**YOUR TASK**
Format the data below as a numbered list, leaving out any blank lines.

**TASK MATERIAL**
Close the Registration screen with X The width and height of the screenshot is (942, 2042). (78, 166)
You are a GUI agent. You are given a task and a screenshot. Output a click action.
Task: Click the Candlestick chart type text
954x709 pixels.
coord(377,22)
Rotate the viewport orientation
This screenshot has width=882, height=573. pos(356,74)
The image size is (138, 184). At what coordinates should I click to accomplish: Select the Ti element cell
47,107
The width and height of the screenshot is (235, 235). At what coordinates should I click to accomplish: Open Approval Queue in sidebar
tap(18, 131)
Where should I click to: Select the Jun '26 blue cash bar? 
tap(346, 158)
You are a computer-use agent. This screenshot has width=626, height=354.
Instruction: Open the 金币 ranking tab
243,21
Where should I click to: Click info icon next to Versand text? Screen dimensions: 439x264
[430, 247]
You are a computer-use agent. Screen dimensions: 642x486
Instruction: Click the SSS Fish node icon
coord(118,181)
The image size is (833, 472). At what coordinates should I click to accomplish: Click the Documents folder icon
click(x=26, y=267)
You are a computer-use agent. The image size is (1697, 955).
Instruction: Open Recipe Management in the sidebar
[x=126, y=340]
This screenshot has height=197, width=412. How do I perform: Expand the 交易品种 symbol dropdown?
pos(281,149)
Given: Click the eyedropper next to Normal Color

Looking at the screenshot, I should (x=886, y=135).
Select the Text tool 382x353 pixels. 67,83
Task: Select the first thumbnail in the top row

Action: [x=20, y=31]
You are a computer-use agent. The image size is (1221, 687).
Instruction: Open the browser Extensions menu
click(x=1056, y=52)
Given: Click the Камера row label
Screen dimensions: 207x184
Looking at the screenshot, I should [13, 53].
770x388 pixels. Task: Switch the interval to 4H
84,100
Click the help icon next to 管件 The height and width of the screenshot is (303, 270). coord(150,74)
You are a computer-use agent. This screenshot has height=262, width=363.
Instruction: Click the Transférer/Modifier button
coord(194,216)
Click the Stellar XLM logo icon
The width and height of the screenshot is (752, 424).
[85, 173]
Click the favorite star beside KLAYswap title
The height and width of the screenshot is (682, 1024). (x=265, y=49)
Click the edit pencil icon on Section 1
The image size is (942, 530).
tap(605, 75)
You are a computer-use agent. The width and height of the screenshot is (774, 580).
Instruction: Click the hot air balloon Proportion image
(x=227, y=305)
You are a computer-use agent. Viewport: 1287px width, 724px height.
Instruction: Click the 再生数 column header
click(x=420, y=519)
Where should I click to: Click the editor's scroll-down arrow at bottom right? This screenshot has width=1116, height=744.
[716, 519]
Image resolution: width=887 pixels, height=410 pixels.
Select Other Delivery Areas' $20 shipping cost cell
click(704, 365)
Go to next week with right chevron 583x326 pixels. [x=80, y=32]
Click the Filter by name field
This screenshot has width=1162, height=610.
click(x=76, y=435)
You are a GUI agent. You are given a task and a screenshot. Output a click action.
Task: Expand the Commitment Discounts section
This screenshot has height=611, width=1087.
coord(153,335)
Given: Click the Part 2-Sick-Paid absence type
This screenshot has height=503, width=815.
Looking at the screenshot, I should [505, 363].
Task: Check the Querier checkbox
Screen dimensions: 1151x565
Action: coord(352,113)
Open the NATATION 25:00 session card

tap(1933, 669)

**TASK SOLUTION**
1. Close the Registration screen with X The width and height of the screenshot is (942, 2042). (78, 166)
2. You are a GUI agent. You are given a task and a screenshot. Output a click action.
3. Task: Click the Candlestick chart type text
4. 954x709 pixels.
5. coord(377,22)
6. Rotate the viewport orientation
7. This screenshot has width=882, height=573. pos(356,74)
8. The image size is (138, 184). At what coordinates should I click to accomplish: Select the Ti element cell
9. 47,107
10. The width and height of the screenshot is (235, 235). At what coordinates should I click to accomplish: Open Approval Queue in sidebar
11. tap(18, 131)
12. Where should I click to: Select the Jun '26 blue cash bar? 
13. tap(346, 158)
14. You are a computer-use agent. This screenshot has width=626, height=354.
15. Instruction: Open the 金币 ranking tab
16. 243,21
17. Where should I click to: Click info icon next to Versand text? Screen dimensions: 439x264
18. [430, 247]
19. You are a computer-use agent. Screen dimensions: 642x486
20. Instruction: Click the SSS Fish node icon
21. coord(118,181)
22. The image size is (833, 472). At what coordinates should I click to accomplish: Click the Documents folder icon
23. click(x=26, y=267)
24. You are a computer-use agent. The image size is (1697, 955).
25. Instruction: Open Recipe Management in the sidebar
26. [x=126, y=340]
27. This screenshot has height=197, width=412. How do I perform: Expand the 交易品种 symbol dropdown?
28. pos(281,149)
29. Given: Click the eyedropper next to Normal Color
30. Looking at the screenshot, I should (x=886, y=135).
31. Select the Text tool 382x353 pixels. 67,83
32. Task: Select the first thumbnail in the top row
33. Action: [x=20, y=31]
34. You are a computer-use agent. The image size is (1221, 687).
35. Instruction: Open the browser Extensions menu
36. click(x=1056, y=52)
37. Given: Click the Камера row label
38. Screen dimensions: 207x184
39. Looking at the screenshot, I should [13, 53].
40. 770x388 pixels. Task: Switch the interval to 4H
41. 84,100
42. Click the help icon next to 管件 The height and width of the screenshot is (303, 270). coord(150,74)
43. You are a computer-use agent. This screenshot has height=262, width=363.
44. Instruction: Click the Transférer/Modifier button
45. coord(194,216)
46. Click the Stellar XLM logo icon
47. The width and height of the screenshot is (752, 424).
48. [85, 173]
49. Click the favorite star beside KLAYswap title
50. The height and width of the screenshot is (682, 1024). (x=265, y=49)
51. Click the edit pencil icon on Section 1
52. The image size is (942, 530).
53. tap(605, 75)
54. You are a computer-use agent. The width and height of the screenshot is (774, 580).
55. Instruction: Click the hot air balloon Proportion image
56. (x=227, y=305)
57. You are a computer-use agent. Viewport: 1287px width, 724px height.
58. Instruction: Click the 再生数 column header
59. click(x=420, y=519)
60. Where should I click to: Click the editor's scroll-down arrow at bottom right? This screenshot has width=1116, height=744.
61. [716, 519]
62. Image resolution: width=887 pixels, height=410 pixels.
63. Select Other Delivery Areas' $20 shipping cost cell
64. click(704, 365)
65. Go to next week with right chevron 583x326 pixels. [x=80, y=32]
66. Click the Filter by name field
67. This screenshot has width=1162, height=610.
68. click(x=76, y=435)
69. You are a GUI agent. You are given a task and a screenshot. Output a click action.
70. Task: Expand the Commitment Discounts section
71. This screenshot has height=611, width=1087.
72. coord(153,335)
73. Given: Click the Part 2-Sick-Paid absence type
74. This screenshot has height=503, width=815.
75. Looking at the screenshot, I should [505, 363].
76. Task: Check the Querier checkbox
77. Screen dimensions: 1151x565
78. Action: coord(352,113)
79. Open the NATATION 25:00 session card
80. tap(1933, 669)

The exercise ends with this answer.